[Directions] One range is to be output from the listing below, exactly as written: the line with "This screenshot has width=1424, height=381." to the line with "Given: Focus the Input text area", both kept.

[Records to use]

*** Begin section ***

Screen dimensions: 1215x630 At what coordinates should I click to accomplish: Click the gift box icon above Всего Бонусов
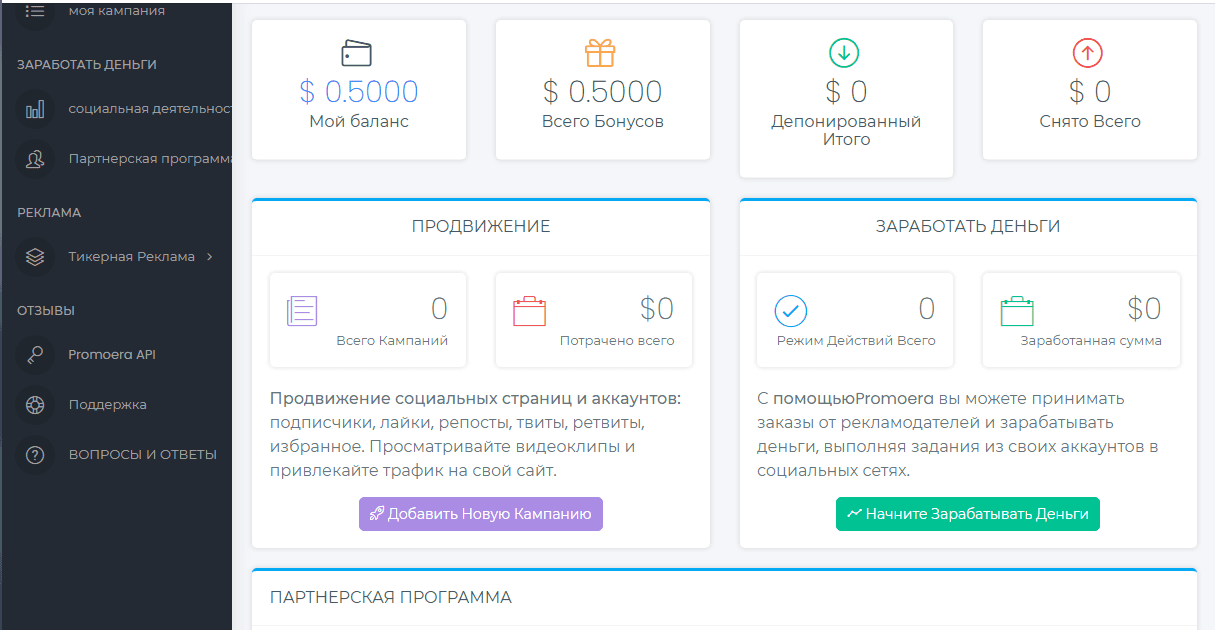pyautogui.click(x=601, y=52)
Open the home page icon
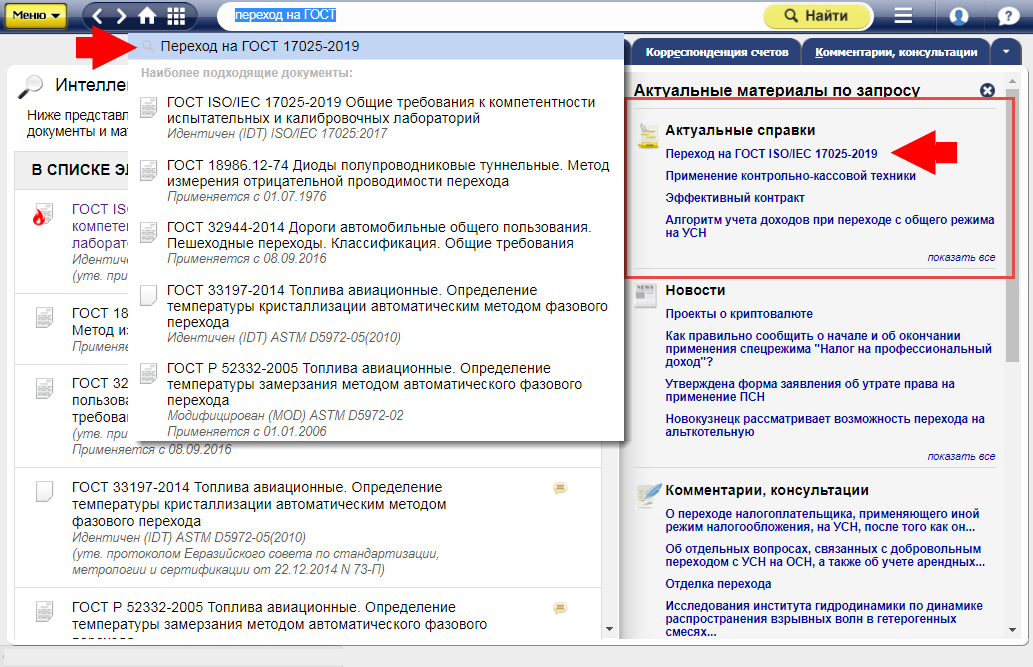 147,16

*** End section ***
*** Begin section ***

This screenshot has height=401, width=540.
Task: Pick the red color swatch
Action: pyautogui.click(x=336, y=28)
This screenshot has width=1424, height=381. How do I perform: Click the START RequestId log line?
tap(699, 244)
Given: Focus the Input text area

*** End section ***
*** Begin section ***

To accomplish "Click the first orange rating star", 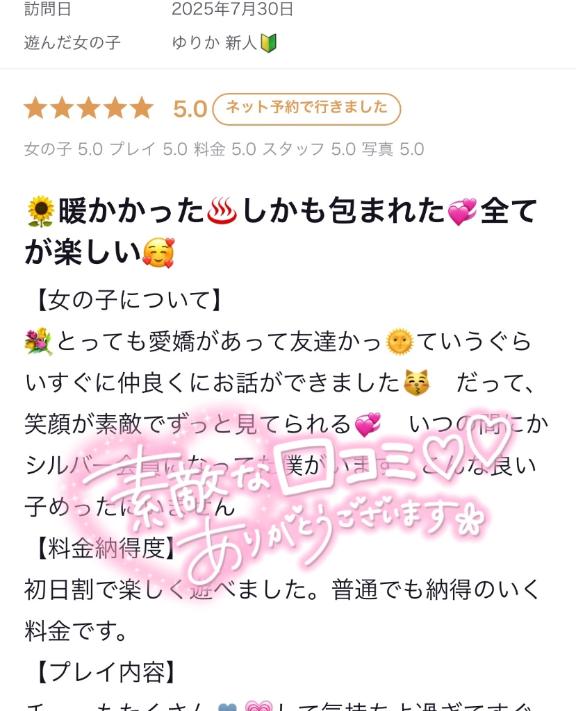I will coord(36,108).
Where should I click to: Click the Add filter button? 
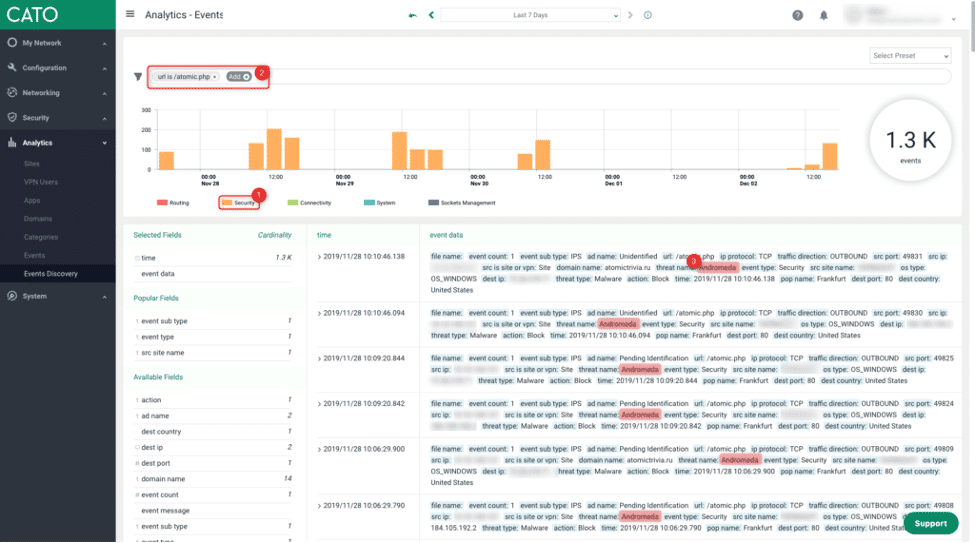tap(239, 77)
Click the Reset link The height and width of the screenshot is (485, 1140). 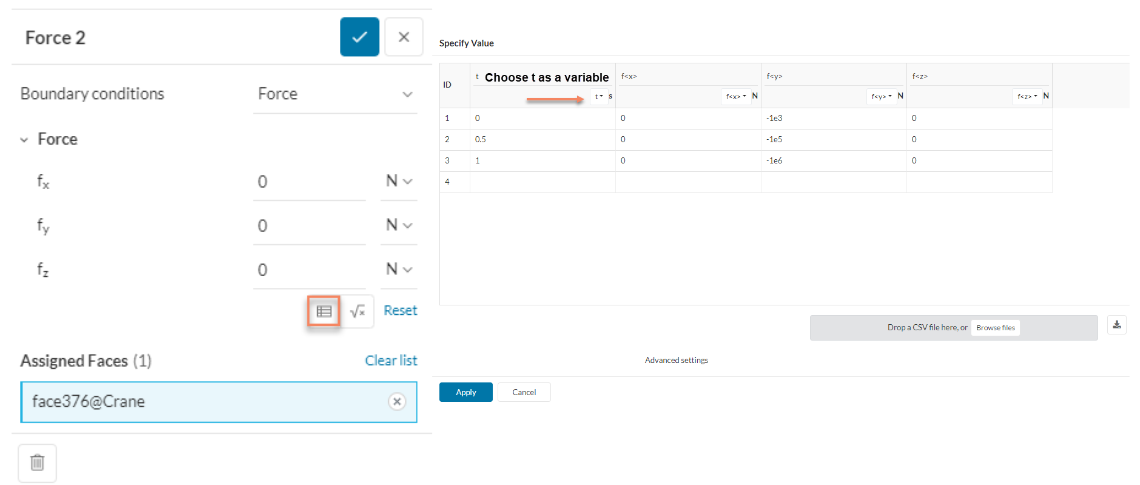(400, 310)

*** End section ***

[Response box]
This screenshot has width=1424, height=381. How do I perform: Click the START RequestId log line?
tap(699, 244)
Given: Focus the Input text area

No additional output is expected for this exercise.